愛される詩篇。その麗しさだけでなく、嘆き、呻きも共感を呼ぶが、預言書としての深い真実があることを解きほぐす。そのほか、つれづれに。

詩篇49

 「どうして私は恐れなければならないのか」と詩人は言う(5節)。それは「主よ、何故ですか!」という嘆きかと言えばそうではない。続く7~9節には「人は必ず死ぬ」「命は買い戻せない」という事が言われている。つまり、文脈としては「豊かな富を誇る人などから中傷されても、どうって事はない。人は必ず死ぬ」という事だ。「彼らは、自分達と同じような人間が滅びるのを見る」「これが愚か者共の道」だ、と10~13節に続く。「しかし神は私の魂を黄泉の手から買い戻される」と15節。「だから恐れるな」と16~17節。つまり、5節の「どうして恐れなければ……?」は、恐れて嘆いて、主よ、と訴えているのではなく、何故、恐れる必要があるだろうか、という事なのである。
 そこで、この詩は、全ての人に対して訴える。
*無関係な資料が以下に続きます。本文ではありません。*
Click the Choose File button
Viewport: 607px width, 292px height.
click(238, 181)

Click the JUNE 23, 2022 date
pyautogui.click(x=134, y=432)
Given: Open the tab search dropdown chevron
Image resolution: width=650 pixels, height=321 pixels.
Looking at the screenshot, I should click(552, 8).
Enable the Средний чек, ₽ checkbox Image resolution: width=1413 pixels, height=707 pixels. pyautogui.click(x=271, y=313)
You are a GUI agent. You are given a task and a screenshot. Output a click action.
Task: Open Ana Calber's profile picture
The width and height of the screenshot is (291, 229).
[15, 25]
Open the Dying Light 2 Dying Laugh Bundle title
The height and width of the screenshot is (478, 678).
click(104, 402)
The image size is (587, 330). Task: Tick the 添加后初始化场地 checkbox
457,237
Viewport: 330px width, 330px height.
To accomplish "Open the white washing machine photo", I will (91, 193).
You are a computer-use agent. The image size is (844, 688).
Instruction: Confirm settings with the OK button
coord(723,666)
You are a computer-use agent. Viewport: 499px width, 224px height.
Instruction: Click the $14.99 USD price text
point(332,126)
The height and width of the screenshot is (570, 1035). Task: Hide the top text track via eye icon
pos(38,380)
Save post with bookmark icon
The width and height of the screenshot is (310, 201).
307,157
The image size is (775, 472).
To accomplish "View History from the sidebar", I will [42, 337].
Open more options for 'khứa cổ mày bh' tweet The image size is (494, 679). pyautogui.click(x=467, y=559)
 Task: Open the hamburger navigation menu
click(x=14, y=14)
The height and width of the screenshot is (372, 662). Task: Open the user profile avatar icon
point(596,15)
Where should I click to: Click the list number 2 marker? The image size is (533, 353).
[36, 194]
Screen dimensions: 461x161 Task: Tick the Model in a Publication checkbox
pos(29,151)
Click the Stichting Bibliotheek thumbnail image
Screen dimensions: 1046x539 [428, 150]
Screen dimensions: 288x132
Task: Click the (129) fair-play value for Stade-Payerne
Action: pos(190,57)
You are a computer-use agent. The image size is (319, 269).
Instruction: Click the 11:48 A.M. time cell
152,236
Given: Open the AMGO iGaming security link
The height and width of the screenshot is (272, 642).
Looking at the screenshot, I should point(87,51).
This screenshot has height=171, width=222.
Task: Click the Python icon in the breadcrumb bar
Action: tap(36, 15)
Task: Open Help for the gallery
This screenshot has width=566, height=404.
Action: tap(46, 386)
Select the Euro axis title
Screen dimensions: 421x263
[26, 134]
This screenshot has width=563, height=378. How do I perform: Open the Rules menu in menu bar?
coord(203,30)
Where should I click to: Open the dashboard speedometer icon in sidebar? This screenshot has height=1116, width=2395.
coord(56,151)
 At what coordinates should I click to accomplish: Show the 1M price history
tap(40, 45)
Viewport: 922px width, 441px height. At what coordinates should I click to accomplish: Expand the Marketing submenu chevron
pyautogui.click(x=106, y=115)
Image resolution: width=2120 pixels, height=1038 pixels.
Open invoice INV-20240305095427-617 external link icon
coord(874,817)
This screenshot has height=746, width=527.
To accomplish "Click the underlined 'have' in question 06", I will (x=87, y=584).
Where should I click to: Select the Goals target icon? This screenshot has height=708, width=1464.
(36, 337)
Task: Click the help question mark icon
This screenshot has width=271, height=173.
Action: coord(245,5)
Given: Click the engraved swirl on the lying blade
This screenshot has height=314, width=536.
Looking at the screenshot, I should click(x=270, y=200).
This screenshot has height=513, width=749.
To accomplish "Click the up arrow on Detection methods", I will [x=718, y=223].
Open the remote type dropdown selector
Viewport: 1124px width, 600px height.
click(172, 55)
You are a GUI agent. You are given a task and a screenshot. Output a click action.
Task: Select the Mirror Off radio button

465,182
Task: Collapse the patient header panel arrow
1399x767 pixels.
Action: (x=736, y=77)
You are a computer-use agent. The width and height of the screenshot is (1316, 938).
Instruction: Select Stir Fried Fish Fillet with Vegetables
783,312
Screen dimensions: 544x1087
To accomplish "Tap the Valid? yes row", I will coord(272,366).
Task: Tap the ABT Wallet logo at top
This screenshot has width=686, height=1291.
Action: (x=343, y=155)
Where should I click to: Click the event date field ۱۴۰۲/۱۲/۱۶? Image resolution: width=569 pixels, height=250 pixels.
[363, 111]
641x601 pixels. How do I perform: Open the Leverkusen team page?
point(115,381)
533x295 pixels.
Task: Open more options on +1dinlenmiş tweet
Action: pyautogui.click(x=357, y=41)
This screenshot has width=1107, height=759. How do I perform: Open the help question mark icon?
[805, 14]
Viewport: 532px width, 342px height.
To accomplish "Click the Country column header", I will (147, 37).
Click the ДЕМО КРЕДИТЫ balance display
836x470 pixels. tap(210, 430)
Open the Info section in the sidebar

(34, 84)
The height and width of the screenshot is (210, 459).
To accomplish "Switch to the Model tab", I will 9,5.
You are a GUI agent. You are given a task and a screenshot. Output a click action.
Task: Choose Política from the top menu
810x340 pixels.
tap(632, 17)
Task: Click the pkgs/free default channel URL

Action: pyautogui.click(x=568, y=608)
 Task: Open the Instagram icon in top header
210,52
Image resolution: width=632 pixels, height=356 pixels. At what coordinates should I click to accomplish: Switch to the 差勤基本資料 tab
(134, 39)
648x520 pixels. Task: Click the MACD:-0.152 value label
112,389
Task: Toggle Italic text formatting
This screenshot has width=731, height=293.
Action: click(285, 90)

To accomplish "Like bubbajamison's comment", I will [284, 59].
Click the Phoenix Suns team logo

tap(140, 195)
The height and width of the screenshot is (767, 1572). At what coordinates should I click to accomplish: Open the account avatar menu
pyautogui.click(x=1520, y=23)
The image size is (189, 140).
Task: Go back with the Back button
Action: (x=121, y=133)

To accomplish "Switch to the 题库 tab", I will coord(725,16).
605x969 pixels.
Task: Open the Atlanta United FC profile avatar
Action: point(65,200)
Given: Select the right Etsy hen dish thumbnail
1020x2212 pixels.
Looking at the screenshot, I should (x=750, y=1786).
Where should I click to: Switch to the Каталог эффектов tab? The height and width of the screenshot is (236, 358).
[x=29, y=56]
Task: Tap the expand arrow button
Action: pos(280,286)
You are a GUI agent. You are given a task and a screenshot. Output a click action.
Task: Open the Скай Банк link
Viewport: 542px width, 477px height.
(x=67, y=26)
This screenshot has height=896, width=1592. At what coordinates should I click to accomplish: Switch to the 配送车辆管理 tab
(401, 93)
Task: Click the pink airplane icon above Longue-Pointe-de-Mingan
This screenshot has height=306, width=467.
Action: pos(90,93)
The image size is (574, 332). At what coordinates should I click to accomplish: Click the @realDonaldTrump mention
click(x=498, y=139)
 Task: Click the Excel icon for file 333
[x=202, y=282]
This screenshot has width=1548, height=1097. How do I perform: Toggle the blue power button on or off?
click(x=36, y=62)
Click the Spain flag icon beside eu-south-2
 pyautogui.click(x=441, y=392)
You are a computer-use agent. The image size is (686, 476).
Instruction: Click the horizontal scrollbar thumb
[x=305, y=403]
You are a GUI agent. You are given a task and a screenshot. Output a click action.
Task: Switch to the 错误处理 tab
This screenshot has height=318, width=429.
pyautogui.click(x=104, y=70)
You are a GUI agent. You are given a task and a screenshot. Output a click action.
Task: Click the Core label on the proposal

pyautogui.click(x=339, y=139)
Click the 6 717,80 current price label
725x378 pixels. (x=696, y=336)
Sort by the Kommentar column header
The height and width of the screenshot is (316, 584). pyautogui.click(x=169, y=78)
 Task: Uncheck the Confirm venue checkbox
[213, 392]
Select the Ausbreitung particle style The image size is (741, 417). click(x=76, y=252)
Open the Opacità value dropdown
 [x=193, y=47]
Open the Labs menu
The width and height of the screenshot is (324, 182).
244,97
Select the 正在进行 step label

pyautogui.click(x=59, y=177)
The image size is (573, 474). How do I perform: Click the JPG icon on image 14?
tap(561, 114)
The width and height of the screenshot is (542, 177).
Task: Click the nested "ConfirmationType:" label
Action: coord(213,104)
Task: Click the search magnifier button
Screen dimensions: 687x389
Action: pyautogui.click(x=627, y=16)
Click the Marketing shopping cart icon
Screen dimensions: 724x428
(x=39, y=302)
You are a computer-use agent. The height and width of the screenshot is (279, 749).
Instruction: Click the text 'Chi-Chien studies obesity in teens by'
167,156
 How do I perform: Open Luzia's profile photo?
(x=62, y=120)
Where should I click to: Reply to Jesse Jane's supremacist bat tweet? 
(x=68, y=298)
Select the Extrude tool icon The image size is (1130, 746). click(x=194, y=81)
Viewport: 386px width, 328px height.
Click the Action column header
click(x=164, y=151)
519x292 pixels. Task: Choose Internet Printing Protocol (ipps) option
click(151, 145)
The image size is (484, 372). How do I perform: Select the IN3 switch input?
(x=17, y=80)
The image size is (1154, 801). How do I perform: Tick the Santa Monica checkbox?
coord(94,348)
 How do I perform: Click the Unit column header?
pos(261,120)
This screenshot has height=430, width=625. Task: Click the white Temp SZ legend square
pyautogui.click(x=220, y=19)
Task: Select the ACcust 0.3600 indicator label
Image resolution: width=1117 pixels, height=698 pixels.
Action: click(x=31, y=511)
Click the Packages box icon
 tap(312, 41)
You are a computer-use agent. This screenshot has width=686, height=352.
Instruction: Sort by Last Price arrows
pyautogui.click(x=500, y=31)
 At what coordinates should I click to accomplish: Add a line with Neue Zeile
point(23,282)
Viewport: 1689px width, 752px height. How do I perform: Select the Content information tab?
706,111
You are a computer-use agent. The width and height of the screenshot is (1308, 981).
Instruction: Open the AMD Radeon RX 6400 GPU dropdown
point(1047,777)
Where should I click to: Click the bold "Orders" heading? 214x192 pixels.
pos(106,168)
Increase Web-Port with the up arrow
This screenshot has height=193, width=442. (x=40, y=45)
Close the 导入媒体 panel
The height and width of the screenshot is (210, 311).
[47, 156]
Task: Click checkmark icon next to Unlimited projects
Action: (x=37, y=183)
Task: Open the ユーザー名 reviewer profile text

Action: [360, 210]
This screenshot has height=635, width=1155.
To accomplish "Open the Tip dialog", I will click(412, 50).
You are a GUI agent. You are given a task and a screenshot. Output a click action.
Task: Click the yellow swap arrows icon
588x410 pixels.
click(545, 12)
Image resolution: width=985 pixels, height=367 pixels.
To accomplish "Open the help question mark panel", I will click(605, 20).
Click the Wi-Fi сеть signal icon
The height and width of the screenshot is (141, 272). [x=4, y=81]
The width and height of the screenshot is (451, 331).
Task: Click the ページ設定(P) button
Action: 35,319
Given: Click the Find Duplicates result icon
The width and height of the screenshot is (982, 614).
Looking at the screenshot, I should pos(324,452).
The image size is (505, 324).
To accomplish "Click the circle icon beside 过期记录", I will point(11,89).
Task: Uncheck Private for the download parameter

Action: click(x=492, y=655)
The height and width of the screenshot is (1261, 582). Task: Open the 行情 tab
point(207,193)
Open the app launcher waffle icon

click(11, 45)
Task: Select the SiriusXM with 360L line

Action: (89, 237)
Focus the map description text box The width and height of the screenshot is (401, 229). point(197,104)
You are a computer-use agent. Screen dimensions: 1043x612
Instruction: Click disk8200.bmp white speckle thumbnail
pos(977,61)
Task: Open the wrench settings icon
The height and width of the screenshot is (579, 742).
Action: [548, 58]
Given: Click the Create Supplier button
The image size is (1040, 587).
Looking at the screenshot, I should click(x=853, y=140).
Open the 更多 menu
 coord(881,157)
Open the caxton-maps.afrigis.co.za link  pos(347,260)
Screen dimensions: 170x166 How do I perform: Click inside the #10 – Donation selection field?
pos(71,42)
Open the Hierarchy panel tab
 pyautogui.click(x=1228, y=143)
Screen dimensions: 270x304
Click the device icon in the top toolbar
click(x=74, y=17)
「聞きなさい」(1~2節)と。教えてあげましょう、と。さあ、あなたもですよ、と。何を教えようというのか、それは3~4節だ。まず「知恵」は勿論、神を恐れる事だ。加えて詩人は言う。「私の謎を解き明かそう」と。果たして、この人は何者(謎の人)なのか。いや、どんな人にも謎はある。秘密や隠してる事ではない。理解に苦しむ事とか、納得出来ない事とか、何故、こんな事になってしまうんだ、という様な事だ。つまり、人生の不条理・理不尽という様なものを解き明かそうと言うのである。
 それは確かに、多かれ少なかれ、誰にでもある事だろう。しかし、それをどうやって解き明かすと言うのか。それは「たとえに耳を傾けて」だ。「たとえ」のヘブル語はマーシャルで、箴言、格言、教訓という意味だ。すなわち、神の教えに耳を傾けるなら全ての謎が解けると言うのである。それを知らなければ「黄泉に定められ」滅びる(14節)。しかし耳を傾けるなら、神が受け入れて下さる。すなわち、その人生を神の栄光の為のものとして下さる訳だ。そして魂も救われる(15節)。だから「恐れるな」と16~20節。これが答えだ。
 たとえ地上の人生が豊かになっても「悟りが無ければ滅び失せる獣に等しい」(20節)と言う。悟りは、神の教えに耳を傾ける事によって与えられる。そして聖書は教える。この世の栄華を目指すのではなく、天の御国を目指し、神と共に生きる生き方をすべきであると。